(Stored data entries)
☆ ☆ ☆ ☆

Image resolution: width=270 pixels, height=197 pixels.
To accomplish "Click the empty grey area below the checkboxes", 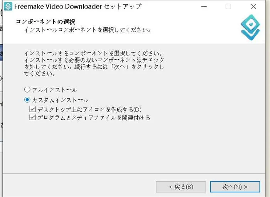I will point(135,150).
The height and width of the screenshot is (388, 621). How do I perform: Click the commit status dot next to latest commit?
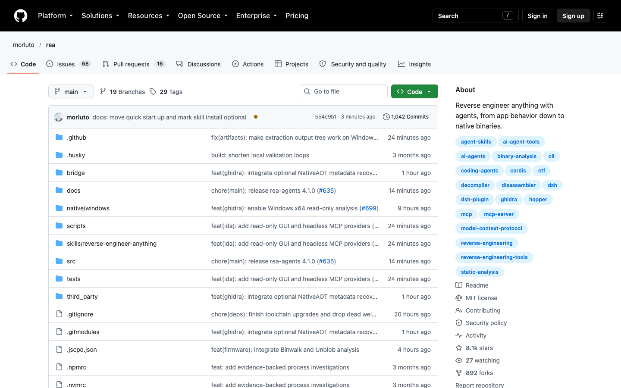tap(256, 117)
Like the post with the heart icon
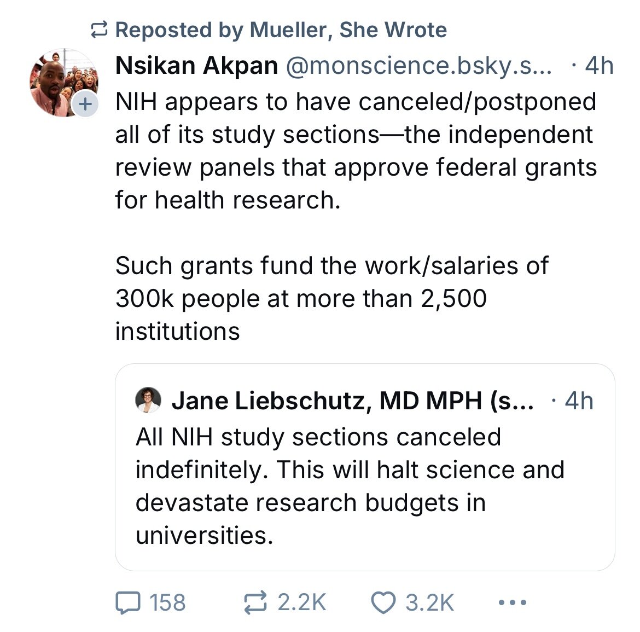 pyautogui.click(x=384, y=603)
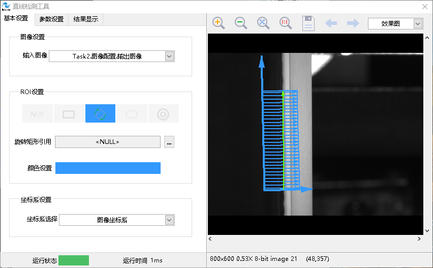
Task: Choose the NUll ROI option
Action: [x=37, y=114]
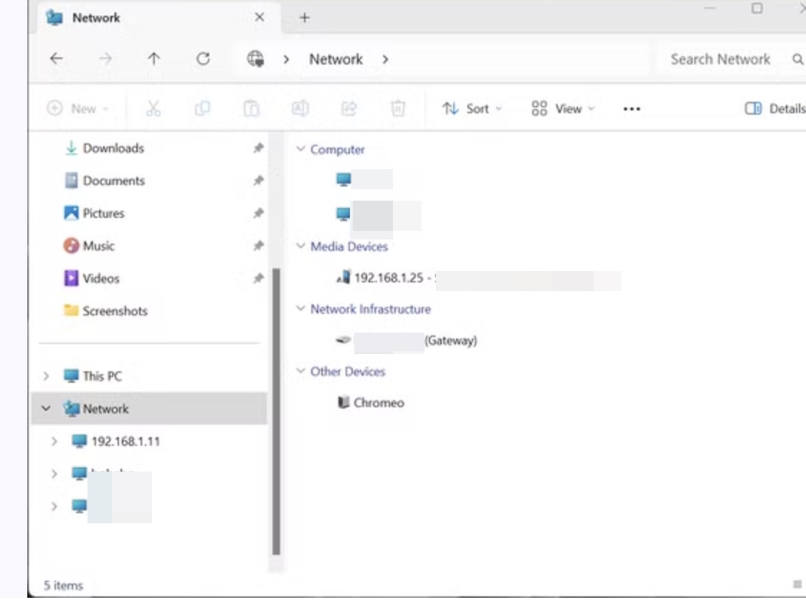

☆ ☆ ☆ ☆

▸ WHAT NEEDS TO BE DONE:
Write out exactly the stretch of lines that begins with the line containing "The height and" and ends with the last line of the records above, leaving out the pictures.

▸ RESPONSE TO THIS EXERCISE:
The height and width of the screenshot is (388, 621). How do I perform: Click the commit status dot next to latest commit?
tap(256, 117)
Like the post with the heart icon
 pyautogui.click(x=384, y=603)
Task: Choose the NUll ROI option
Action: [x=37, y=114]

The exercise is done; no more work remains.